Do you want the interior finishes to not show on the construction documents?
Do the Architectural staff and interior staff work in the same office / same environment?
Are you scheduling/doign quantity take offs of the interior finishes? Are there a lot of intense finishes?

The method youre usnig can work well, or (depending on the answers to some of the above) you could just add the finishes in to the wall types, and split face/paint the different tiles (obviously this only works if there arent a lot of different finishes, or youll have a ton of wall types). If you dont want to see them in certain documents, you can use a filter, or a workset not visible by default in each view, or a linked model, which again might depend on some answers to the other questions...

Richard Lopez
2008-09-02, 05:43 PM
Aaron,

Thank your input yes. I do want the Interior finishes to show up in the documents . Our staff does work in the same office and same environment and yes I do want to schedule and do quantity take offs. This confirm my approach to mentor my staff and continue to have them draw the two walls.

Thanks you

sbrown
2008-09-02, 09:23 PM
It all comes down to trust and compentancy(sp?). If your arch team trusts your ID team to modify the Arch wall types to add in finish layers, sweeps, etc. Then that is the "right" way. However this is in my opinion not practical for many reasons. 1 architects and ID work on 2 sep schedules usually, ID trailing behind. This causes problems if you as the Architect need to count on the ID having the right walls in at the right time. Visibility issues are a problem due to not beingable to turn off things embeded into wall types. So I like your approach of separate walls. I would take it one step further and make sure ALL interiors information is in a sep workset so the Arch team doesn't see it unless they want to. I would also have some identifier in your wall types so you can use filters to grey the arch walls on your id finish plans, and Arch can show your ID info as dashed where needed.

Rick Houle
2008-09-03, 12:03 PM
Our ID team is instructed to not modify anything that belongs to the arch. team.
They "skin" the materials as their own components (like you described Richard)
and they have their own workset.

The benefits of this method:
- ID folks are not to blame for anything that gets mucked up in the architecture.
- They work with multi-studios and it keeps the guesswork out of what they are trying to accomplish... (they dont know where else in the project a certain wall exists when they are just working on the lobby skins)
- Their schedule and objective is often on a different course than the arch. team.
- And, again, they don't get blamed for messing up ANY arch. work..!
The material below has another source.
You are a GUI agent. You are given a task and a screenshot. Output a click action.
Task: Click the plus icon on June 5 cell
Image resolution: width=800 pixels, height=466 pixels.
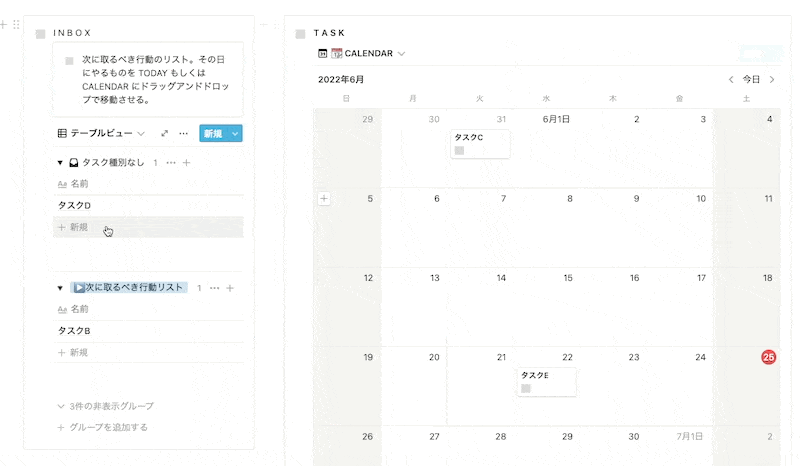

(I hate to say, they also use old fashioned linework rather heavily. If they are not going to render it they are likely not going to model it. They have other means of scheduling in this approach... I'm slowly trying to break them of the habit.)

kreed
2008-09-04, 05:10 PM
Rick,
The approach you describe is exactly what we are trying to implement in our office. Unfortunately, we're also still having to have people draft in ACAD and import into Revit drafting views. I'll admit, it's more efficient for people still very new to Revit but I'm pretty sure that is what made our central file so large on one of our pilot projects.

Does anyone go to the extent of having ID work in a linked file with the arch model as their background? Proper workset management seems to be as hard to convince people to use as proper layer management was in the old days.

Scott Womack
2008-09-05, 10:06 AM
Rick,
The approach you describe is exactly what we are trying to implement in our office. Unfortunately, we're also still trying to break some people of the draft in ACAD and import into Revit drafting views. I'll admit, it's more efficient for people still very new to Revit but I'm pretty sure that is what made our central file so large on one of our pilot projects.

Does anyone go to the extent of having ID work in a linked file with the arch model as their background? Proper workset management seems to be as hard to convince people to use as proper layer management was in the old days.

Our firm does alot of collaboration work with other Architectural firms on large college projects. Linking in an Interiors file (or Shell and Core) has a unique set of issues with it. You can make the interior elevations, and finish plans etc appear as the ID has drawn them, except for one significant issue. None of the Interior elevation symbols, detail marks, callouts, etc. will appear. What I mean is that any reference that created a view, or references a view will not appear from the linked file. Those have to be "recreated" in the File that the Interiors is linked into. So you'd have to create the interiors views again in the file they are linked into in order to get their modifications to come through.:roll:

Rick Houle
2008-09-05, 11:27 AM
Unfortunately, we're also still trying to break some people of the draft in ACAD and import into Revit drafting views.

I know what you mean. My ID folks "draft" a lot also, but forutnately they do much of this drafting within Revit -- lines, lines, note blocks and lines... It is a cad-like way of using Revit, one i hope wears off as their BIM experience grows.